Article »
----

Le Noël de Bach par La Chapelle Harmonique de Valentin Tournet à Versailles
L'ultime concert pour 2018 au Château de Versailles propose en effet le programme concocté par Jean-Sébastien Bach pour le Noël de 1723, son premier en tant que Cantor à Leipzig (directeur artistique du chœur de l'église Saint-Thomas de Leipzig : un poste prestigieux au point que Bach est immortalisé comme "Le Cantor de Leipzig"). Pour cette occasion, Bach reprend sa plus ancienne Cantate de Noël ("Christen, ätzet diesen Tag" - Chrétiens, gravez ce jour, -interprétée à Weimar 10 ans plus tôt), "Nun komm, der Heiden Heiland" (Viens maintenant, Sauveur des païens), ainsi que le Magnificat composé expressément pour ce Noël 1723.
Les solistes chantent ici avec les chœurs, ne s'avançant que pour leurs parties individuelles. Comme l'explique Valentin Tournet, ce choix leur évite de devoir se lancer dans leurs difficiles parties sans avoir pu se chauffer avec les chœurs. Surtout, ils participent ainsi à la "construction émotionnelle" de la musique et deviennent des voix sortant de la foule "pour oser prendre la parole devant Dieu et le monde" (par des lignes techniques qui ne permettent pas de les confier à des choristes). De fait, même pour de très brèves interventions, les solistes doivent anticiper un numéro d'équilibriste pour traverser le petit espace d'estrade devant les choristes afin de rejoindre le devant et le milieu de la scène (le tout à pas feutrés pour ne pas trop faire grincer le parquet durant ce concert enregistré : Valentin Tournet et La Chapelle Harmonique publieront ainsi leur premier album, à paraître dans la collection Château de Versailles Spectacles).

----

Défis »
1 > Recopiez, dans l'article sur le Noël de Bach à Versailles, tout le passage qui va de « Le Noël de Bach » jusqu'à « ce Noël 1723. ».
2 > Dans l'article sur le Noël de Bach à Versailles, reprenez sous forme de liste le paragraphe qui commence par « Les solistes chantent ici avec les chœurs », en gardant ses faits principaux.
3 > Poursuivez l'article sur le Noël de Bach à Versailles à partir de sa dernière phrase.
La liste n'a aucun lien avec l'article.

----

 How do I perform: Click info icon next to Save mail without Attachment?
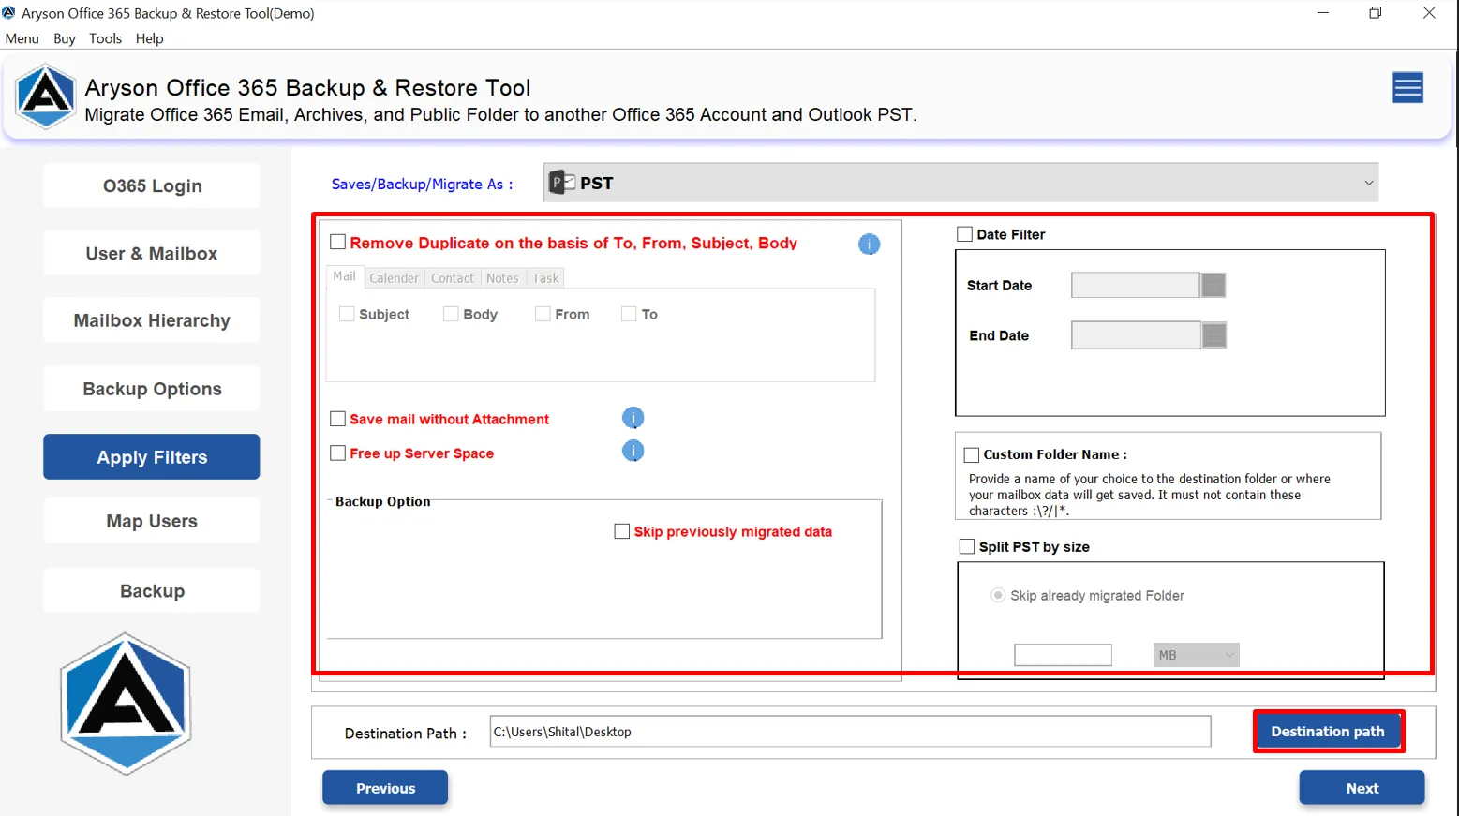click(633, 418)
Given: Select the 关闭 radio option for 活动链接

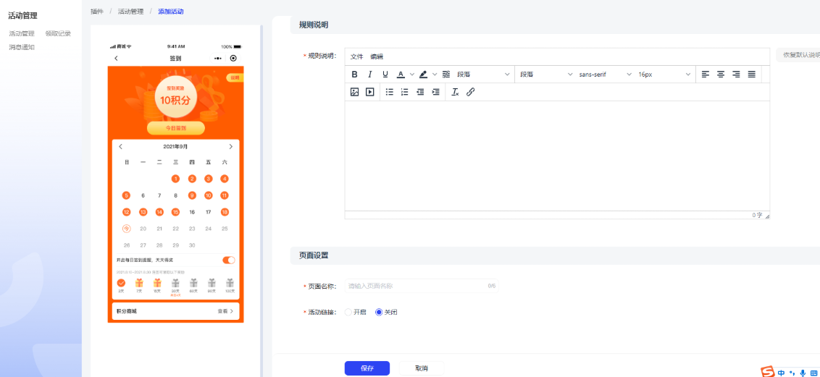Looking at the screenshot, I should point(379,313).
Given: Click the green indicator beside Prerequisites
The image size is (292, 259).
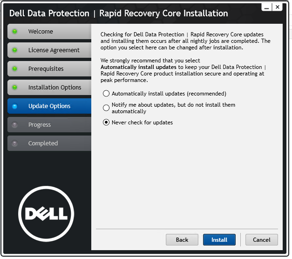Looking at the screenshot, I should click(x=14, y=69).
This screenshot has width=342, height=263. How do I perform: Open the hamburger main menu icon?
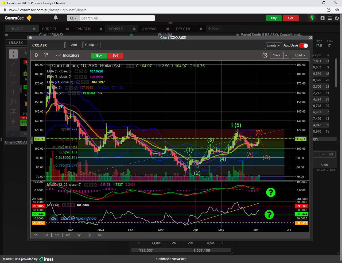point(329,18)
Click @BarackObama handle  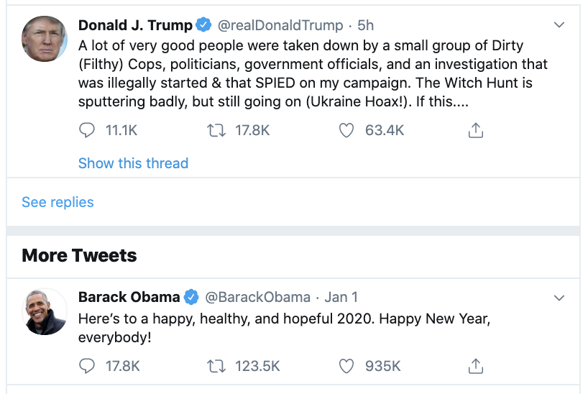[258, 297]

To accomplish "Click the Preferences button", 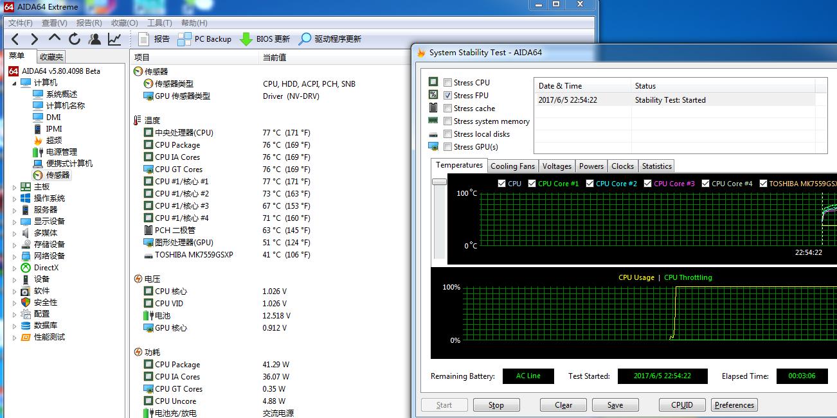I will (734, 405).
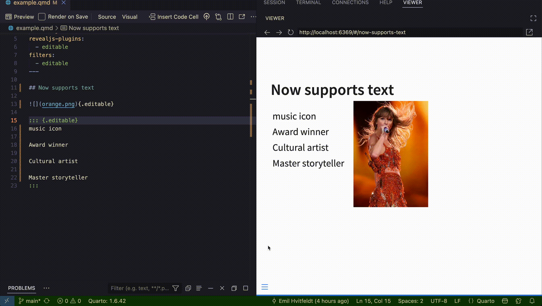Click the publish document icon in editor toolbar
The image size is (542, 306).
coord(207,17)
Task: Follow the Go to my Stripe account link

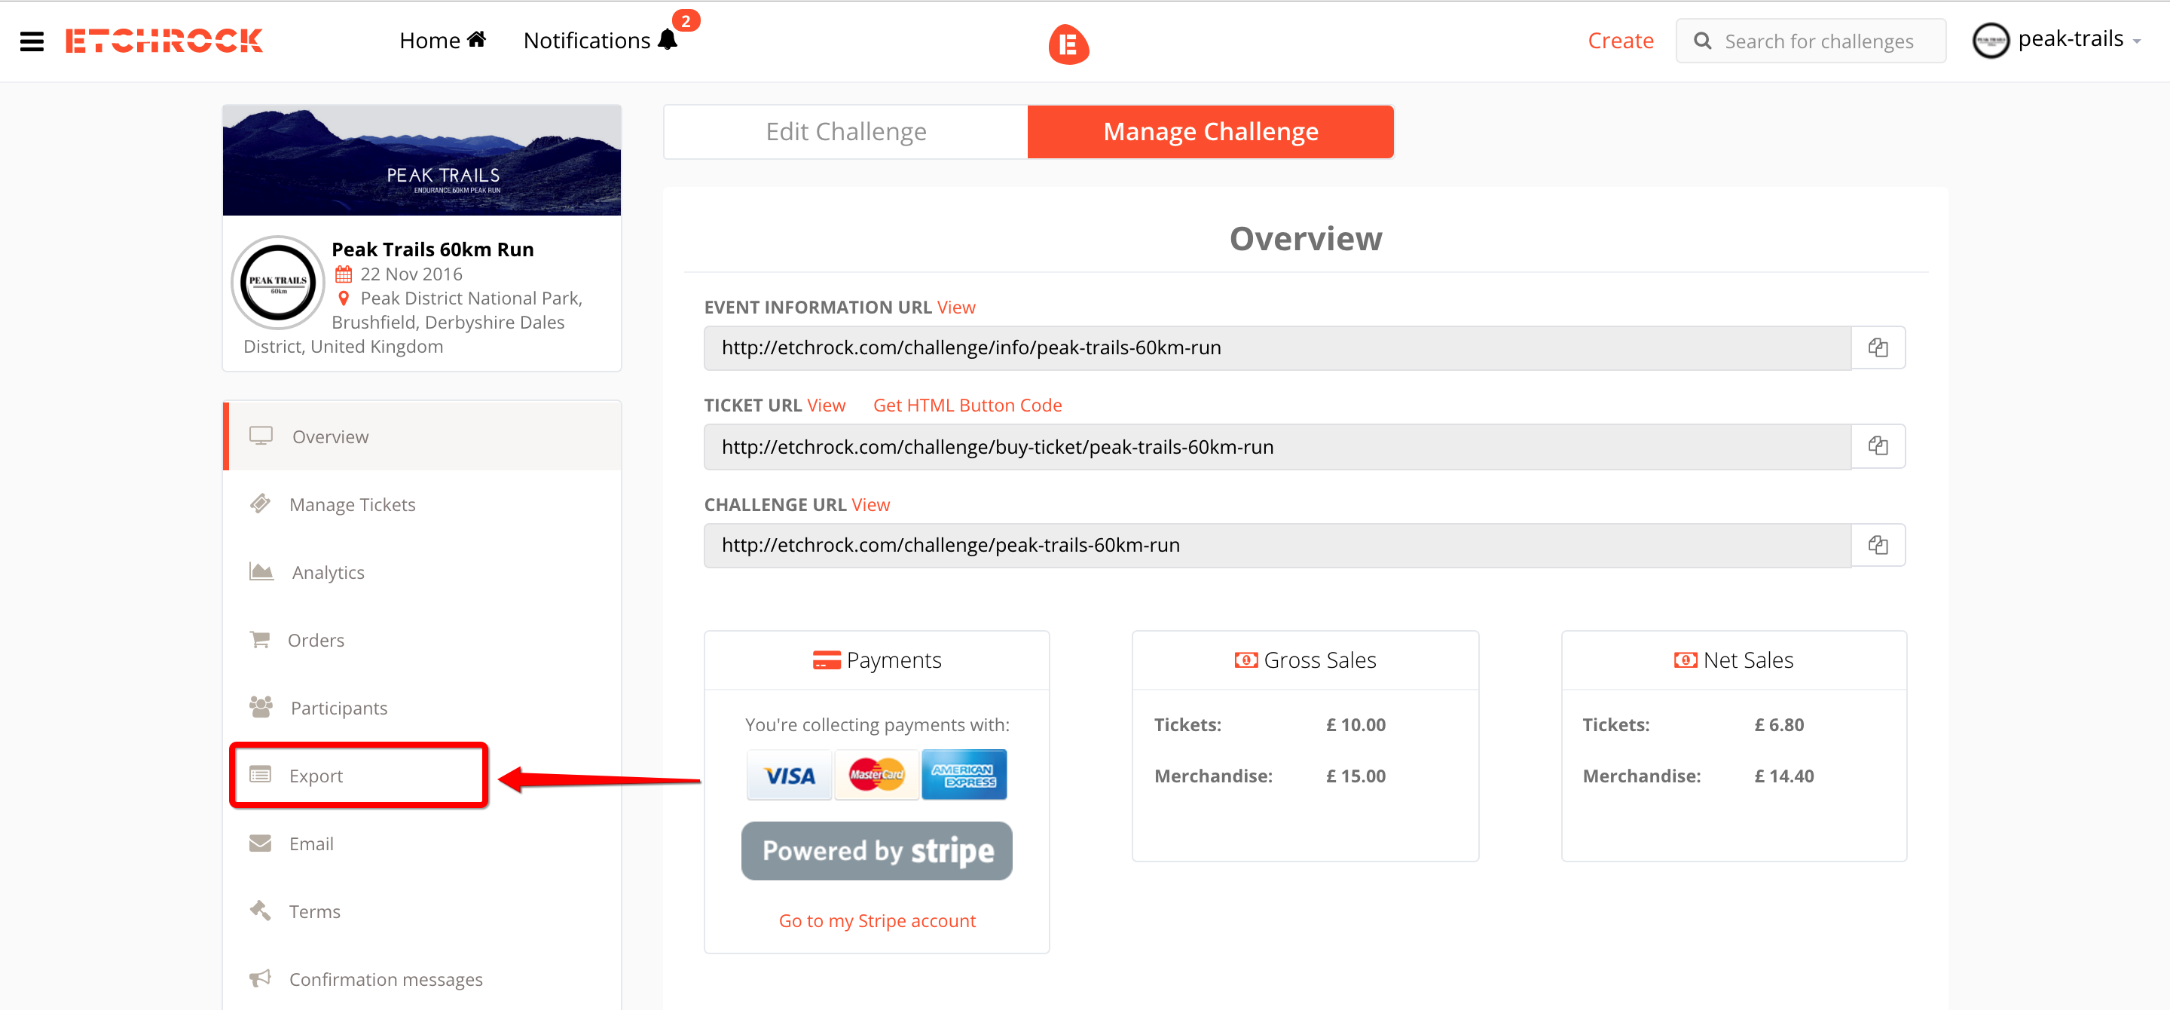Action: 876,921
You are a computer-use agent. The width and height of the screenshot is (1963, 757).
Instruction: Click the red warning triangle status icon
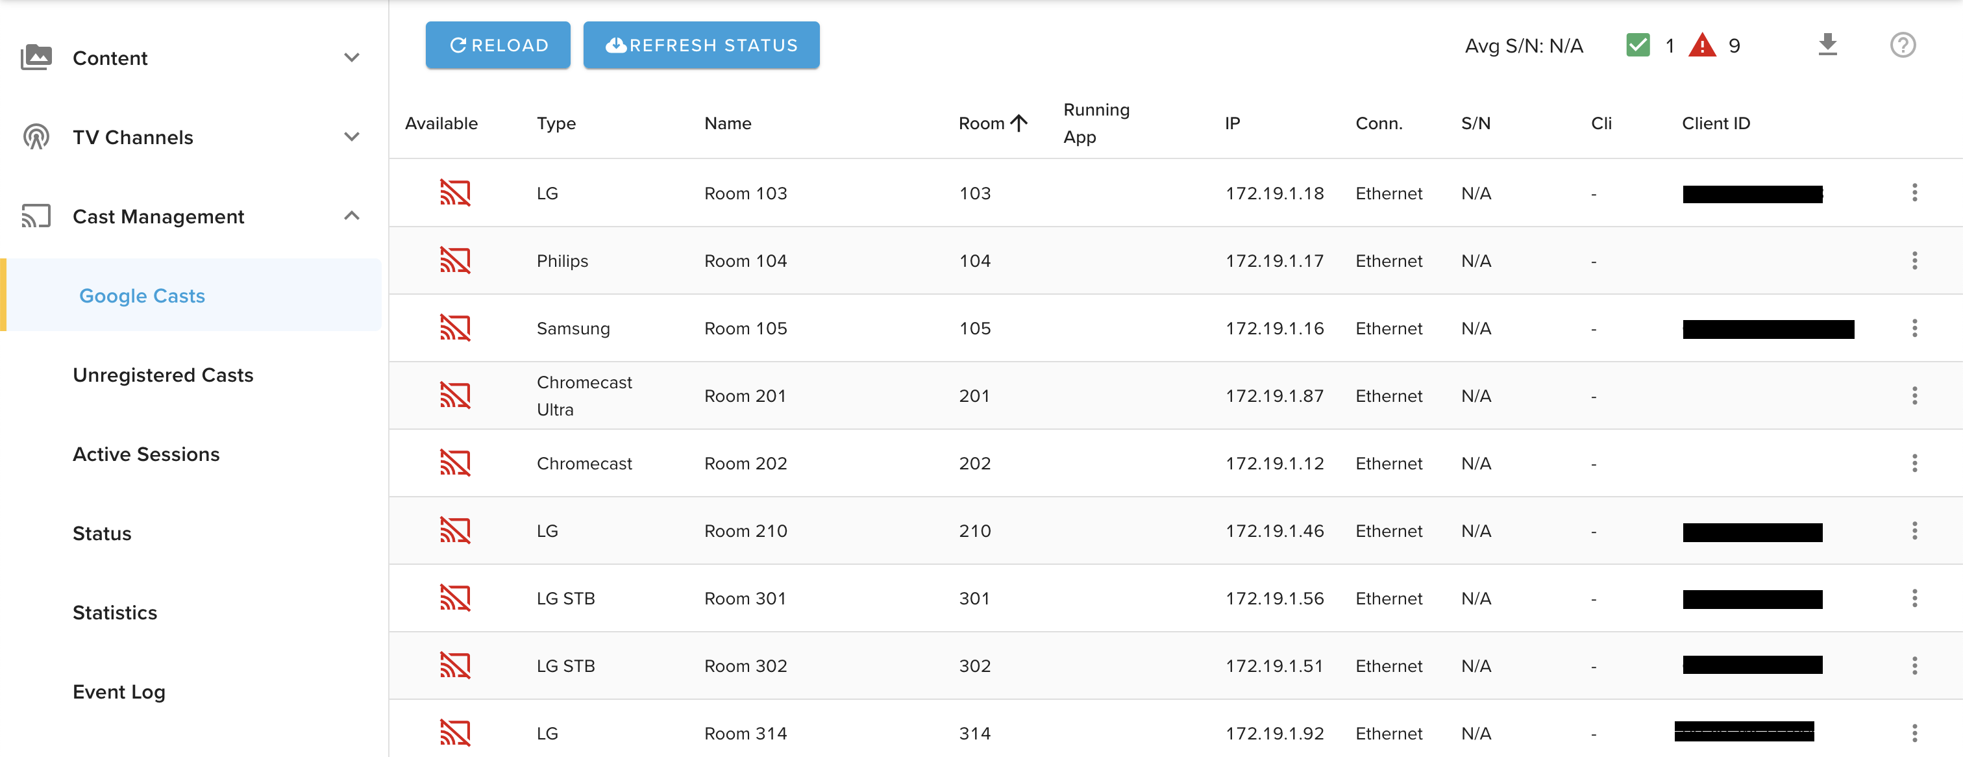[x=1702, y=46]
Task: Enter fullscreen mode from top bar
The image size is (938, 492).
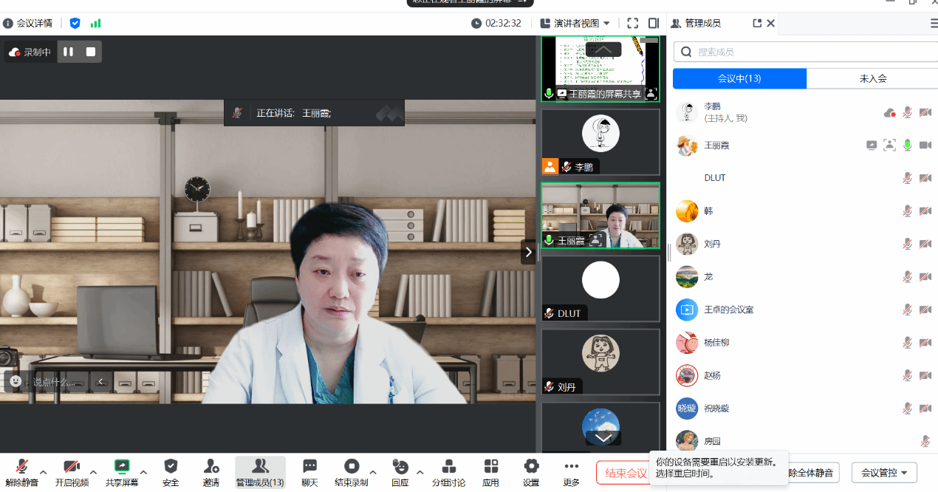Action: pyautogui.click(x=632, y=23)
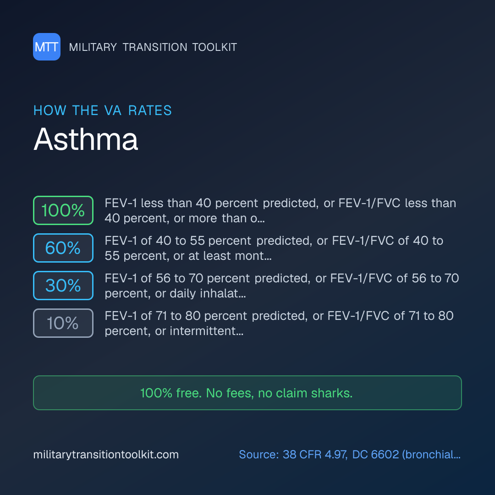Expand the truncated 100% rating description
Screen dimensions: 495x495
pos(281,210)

----

Réponses »
1 >
Le Noël de Bach par La Chapelle Harmonique de Valentin Tournet à Versailles
L'ultime concert pour 2018 au Château de Versailles propose en effet le programme concocté par Jean-Sébastien Bach pour le Noël de 1723, son premier en tant que Cantor à Leipzig (directeur artistique du chœur de l'église Saint-Thomas de Leipzig : un poste prestigieux au point que Bach est immortalisé comme "Le Cantor de Leipzig"). Pour cette occasion, Bach reprend sa plus ancienne Cantate de Noël ("Christen, ätzet diesen Tag" - Chrétiens, gravez ce jour, -interprétée à Weimar 10 ans plus tôt), "Nun komm, der Heiden Heiland" (Viens maintenant, Sauveur des païens), ainsi que le Magnificat composé expressément pour ce Noël 1723.

2 >
- Les solistes chantent avec le chœur et ne s'avancent que pour leurs propres parties.
- D'après Valentin Tournet, cela leur permet de se chauffer la voix avec le chœur avant d'attaquer leurs parties difficiles.
- Surtout, ils participent ainsi à la « construction émotionnelle » de la musique. Ce sont des voix qui sortent de la foule pour oser parler devant Dieu et le monde.
- Même pour de très courtes interventions, ils doivent traverser avec adresse le petit espace devant les choristes pour gagner le devant et le milieu de la scène.
- Ils marchent à pas feutrés, pour que le parquet ne grince pas trop, car le concert est enregistré.
- Cet enregistrement deviendra le premier album de Valentin Tournet et de La Chapelle Harmonique, dans la collection Château de Versailles Spectacles.

3 >
La soprano Marie Perbost (qui nous parlait de ce concert en interview) n'est pas pleinement à l'aise avec la prosodie allemande, son articulation étant inconstante : les voyelles qui l'exigent sont très bien fermées mais elles le restent ensuite sur des phrases entières (y compris sur les voyelles ouvertes), elle chuinte délicatement les consonnes chuintantes mais également les autres. Elle rayonne cependant d'un sourire constant, qui illumine l'appel à la concorde divine ainsi que ses claires harmoniques et elle ne trébuche jamais, ni sur sa ligne ni sur son texte (mais certes sur la marche de l'estrade en rejoignant sa place, sachant toutefois retrouver l'équilibre et son sourire contagieux qui irise les accords majeurs conclusifs). Ses différents retours à l'avant-scène lui permettent d'asseoir un aigu, un peu perçant lorsqu'il est atteint par un saut d'intervalle, riche et rond après une ample montée par mouvement conjoint.
Sa collègue soprano, Hana Blažíková, est appliquée autant que vaillante et vibrante, même sur les notes les plus brèves et portée par les montées de l'ensemble instrumental. Eva Zaïcik offre de nouveau toute la richesse de son mezzo (au point que le programme n'hésite pas à la définir comme "alto" puisqu'il s'agit du registre prévu pour sa partie soliste). Très douce et liée jusqu'à l'ultime souffle de chaque phrase, sa conduite de voix (messa di voce) repose sur un medium chaleureux, bien placé et résonnant depuis une bouche aux commissures rapprochées. Ensemble, elles offrent un trio féminin très riche et complémentaire (rendant d'autant plus dommage qu'un accord n'ait pas été trouvé sur certains éléments d'articulation, le Suscipe étant ainsi prononcé de trois façons différentes par les trois chanteuses : suchipé, sutsipé et sussipé).
Thomas Hobbs offre un ténor intense et tonique (un peu trop pour la richesse et l'endurance de sa voix, certes fort sollicitée par la partition). Il prend l'auditoire à témoin avec conviction, appuyant chaque articulation. Stephan MacLeod déploie un registre grave de basse, souple et délié. Sachant s'appuyer sur le souffle des vents parmi l'orchestre et conforter en douceur l'assise de son pupitre, la délicatesse de son articulation s'entremêle supérieurement lors de ses duos avec soprano.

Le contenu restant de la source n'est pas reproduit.